I know one thing I need is more restful sleep. Lately I having been having dreams about doing the most mundane tasks. I usually have extremely crazy dreams like something out of a twisted horror movie. Honestly, I prefer the crazy ones over the ones where I am cleaning up spills off a floor. Who the hell wants to do that in a dream? Or wash dishes? Or answer phones? The real problem is that it takes me longer to realize it is a dream. I find myself having cleaned half the house before I realize it’s a dream. When they are crazy dreams, since it is so unrealistic, I can pull myself out of them as soon as they go left. Needless to say, I’m not sleeping well. Not sure if over the counter sleep aids work, but at this point it seems like it is worth a try.

Meditation is also an option. I have been interested in meditation for a while. I have even tried it a few times.

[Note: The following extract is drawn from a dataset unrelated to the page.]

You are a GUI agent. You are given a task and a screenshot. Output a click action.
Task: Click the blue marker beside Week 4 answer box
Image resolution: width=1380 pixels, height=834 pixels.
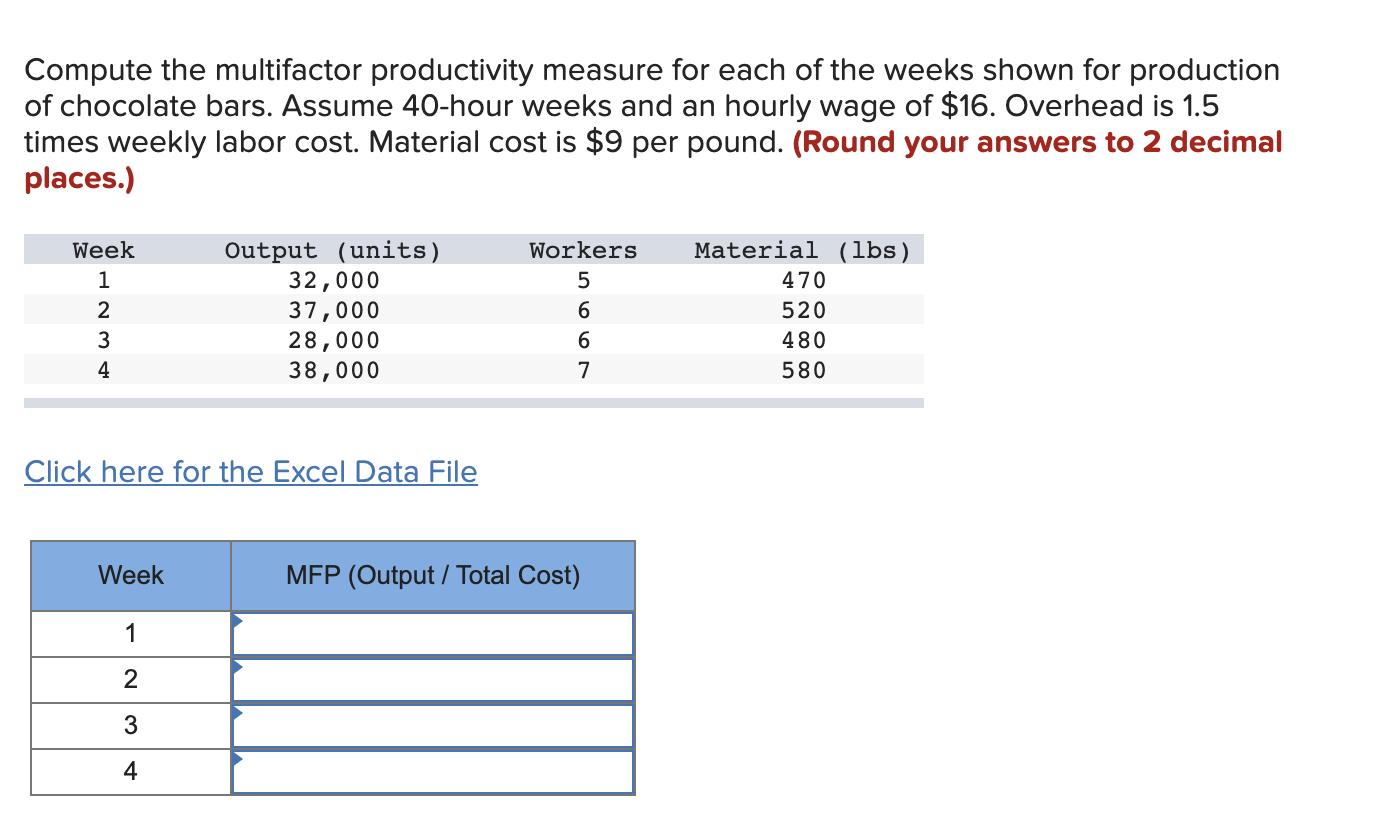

I cannot keep my mind from wandering. What the hell? I mean not even for a full minute. I think I should invest in some books or some form of research that will help me get past my unfocused mind. Or even yoga. Now I am a little leery about yoga due to my balance issues. The last thing I need is to fall. But I guess chair yoga is an option. Any classes in Toledo that would be later in the day? Most yoga classes are too early in the damn morning, lol, or right in the middle of the day.

As I am reading this back, these seem like some poor ass excuses. Now I have to figure out if this is true. Now I also feel the need to read books about focus, motivation and perseverance. Does anyone else’s mind work like this? I am truly all over the place today and just like this most days. Can y’all imagine my posts if I didn’t take the time to sort through my thoughts? I think people would have a hard time following along. I’m sure there are a few crazies like me that would follow along though. I guess what I am trying to say is I am without direction and unfocused. Unbalanced in my current life. I have been thrown off and I am not sure how to get back on track. I am sure this period of uncertainty will work itself out. It is just no fun going through it right now. If I am in any way mean to you, please don’t take it personal. It is definitely me, not you. Unless you are one of those people who always gets on my nerves, then it’s you. Lol.

As I find my way back to a balanced life, I say to you, be well and whole.